◆ **DATA**
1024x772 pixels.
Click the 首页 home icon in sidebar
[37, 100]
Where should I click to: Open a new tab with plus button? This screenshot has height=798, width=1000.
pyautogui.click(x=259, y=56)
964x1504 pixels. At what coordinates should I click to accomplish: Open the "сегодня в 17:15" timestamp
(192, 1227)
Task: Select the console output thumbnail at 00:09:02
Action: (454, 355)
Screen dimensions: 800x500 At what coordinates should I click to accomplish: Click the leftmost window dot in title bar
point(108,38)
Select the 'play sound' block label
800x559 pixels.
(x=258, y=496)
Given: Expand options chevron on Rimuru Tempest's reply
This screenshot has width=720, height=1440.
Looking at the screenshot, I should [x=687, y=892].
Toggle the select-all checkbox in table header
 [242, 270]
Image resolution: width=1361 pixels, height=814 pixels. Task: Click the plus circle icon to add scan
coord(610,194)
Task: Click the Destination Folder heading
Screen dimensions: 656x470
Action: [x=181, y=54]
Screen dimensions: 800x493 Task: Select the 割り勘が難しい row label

◆ **PROMPT**
Output the material in full, matching it word for word.

◆ **SOLUTION**
1024x772 pixels.
Click the 首页 home icon in sidebar
[37, 100]
Where should I click to: Open a new tab with plus button? This screenshot has height=798, width=1000.
pyautogui.click(x=259, y=56)
964x1504 pixels. At what coordinates should I click to accomplish: Open the "сегодня в 17:15" timestamp
(192, 1227)
Task: Select the console output thumbnail at 00:09:02
Action: (454, 355)
Screen dimensions: 800x500 At what coordinates should I click to accomplish: Click the leftmost window dot in title bar
point(108,38)
Select the 'play sound' block label
800x559 pixels.
(x=258, y=496)
Given: Expand options chevron on Rimuru Tempest's reply
This screenshot has width=720, height=1440.
Looking at the screenshot, I should [x=687, y=892].
Toggle the select-all checkbox in table header
 [242, 270]
Image resolution: width=1361 pixels, height=814 pixels. Task: Click the plus circle icon to add scan
coord(610,194)
Task: Click the Destination Folder heading
Screen dimensions: 656x470
Action: [x=181, y=54]
Screen dimensions: 800x493 Task: Select the 割り勘が難しい row label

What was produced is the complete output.